■ TASK ITEM ■
Retype each entry. Leave nothing out.

■ PROVIDED ENTRIES ■
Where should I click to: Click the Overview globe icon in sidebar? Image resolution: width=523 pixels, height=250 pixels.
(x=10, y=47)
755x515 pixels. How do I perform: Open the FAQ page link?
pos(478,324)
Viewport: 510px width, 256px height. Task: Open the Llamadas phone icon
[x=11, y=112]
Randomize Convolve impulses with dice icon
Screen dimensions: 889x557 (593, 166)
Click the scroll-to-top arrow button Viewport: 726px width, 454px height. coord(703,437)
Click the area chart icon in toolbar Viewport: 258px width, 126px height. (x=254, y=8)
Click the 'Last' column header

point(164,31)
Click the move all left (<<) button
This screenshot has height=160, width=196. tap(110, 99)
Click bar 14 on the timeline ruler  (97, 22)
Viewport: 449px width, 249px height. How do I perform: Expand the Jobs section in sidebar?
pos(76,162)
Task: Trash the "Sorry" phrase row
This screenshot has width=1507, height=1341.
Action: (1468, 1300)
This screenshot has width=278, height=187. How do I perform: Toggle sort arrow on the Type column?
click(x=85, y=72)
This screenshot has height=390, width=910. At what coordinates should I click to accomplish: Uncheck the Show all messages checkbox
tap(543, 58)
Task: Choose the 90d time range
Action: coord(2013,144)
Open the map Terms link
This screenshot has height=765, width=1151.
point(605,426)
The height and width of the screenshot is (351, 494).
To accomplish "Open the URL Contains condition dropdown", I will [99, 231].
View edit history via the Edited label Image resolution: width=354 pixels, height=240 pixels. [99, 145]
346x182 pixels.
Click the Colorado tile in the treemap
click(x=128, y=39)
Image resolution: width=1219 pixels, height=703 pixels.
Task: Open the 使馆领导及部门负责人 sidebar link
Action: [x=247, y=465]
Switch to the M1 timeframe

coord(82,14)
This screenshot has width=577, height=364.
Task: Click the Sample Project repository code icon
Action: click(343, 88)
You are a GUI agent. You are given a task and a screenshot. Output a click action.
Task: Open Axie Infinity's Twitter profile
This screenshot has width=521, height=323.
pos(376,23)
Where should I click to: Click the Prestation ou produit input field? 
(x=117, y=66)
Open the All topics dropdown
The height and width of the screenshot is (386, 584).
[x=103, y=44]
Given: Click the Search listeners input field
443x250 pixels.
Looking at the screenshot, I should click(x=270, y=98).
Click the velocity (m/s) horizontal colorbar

■ SOLUTION FOR THIS TASK ■
Where should I click to: Click the Overview globe icon in sidebar? Image resolution: width=523 pixels, height=250 pixels.
(x=10, y=47)
755x515 pixels. How do I perform: Open the FAQ page link?
pos(478,324)
Viewport: 510px width, 256px height. Task: Open the Llamadas phone icon
[x=11, y=112]
Randomize Convolve impulses with dice icon
Screen dimensions: 889x557 (593, 166)
Click the scroll-to-top arrow button Viewport: 726px width, 454px height. coord(703,437)
Click the area chart icon in toolbar Viewport: 258px width, 126px height. (x=254, y=8)
Click the 'Last' column header

point(164,31)
Click the move all left (<<) button
This screenshot has height=160, width=196. tap(110, 99)
Click bar 14 on the timeline ruler  (97, 22)
Viewport: 449px width, 249px height. How do I perform: Expand the Jobs section in sidebar?
pos(76,162)
Task: Trash the "Sorry" phrase row
This screenshot has width=1507, height=1341.
Action: (1468, 1300)
This screenshot has width=278, height=187. How do I perform: Toggle sort arrow on the Type column?
click(x=85, y=72)
This screenshot has height=390, width=910. At what coordinates should I click to accomplish: Uncheck the Show all messages checkbox
tap(543, 58)
Task: Choose the 90d time range
Action: coord(2013,144)
Open the map Terms link
This screenshot has height=765, width=1151.
point(605,426)
The height and width of the screenshot is (351, 494).
To accomplish "Open the URL Contains condition dropdown", I will [99, 231].
View edit history via the Edited label Image resolution: width=354 pixels, height=240 pixels. [99, 145]
346x182 pixels.
Click the Colorado tile in the treemap
click(x=128, y=39)
Image resolution: width=1219 pixels, height=703 pixels.
Task: Open the 使馆领导及部门负责人 sidebar link
Action: [x=247, y=465]
Switch to the M1 timeframe

coord(82,14)
This screenshot has width=577, height=364.
Task: Click the Sample Project repository code icon
Action: click(343, 88)
You are a GUI agent. You are given a task and a screenshot. Output a click action.
Task: Open Axie Infinity's Twitter profile
This screenshot has width=521, height=323.
pos(376,23)
Where should I click to: Click the Prestation ou produit input field? 
(x=117, y=66)
Open the All topics dropdown
The height and width of the screenshot is (386, 584).
[x=103, y=44]
Given: Click the Search listeners input field
443x250 pixels.
Looking at the screenshot, I should click(x=270, y=98).
Click the velocity (m/s) horizontal colorbar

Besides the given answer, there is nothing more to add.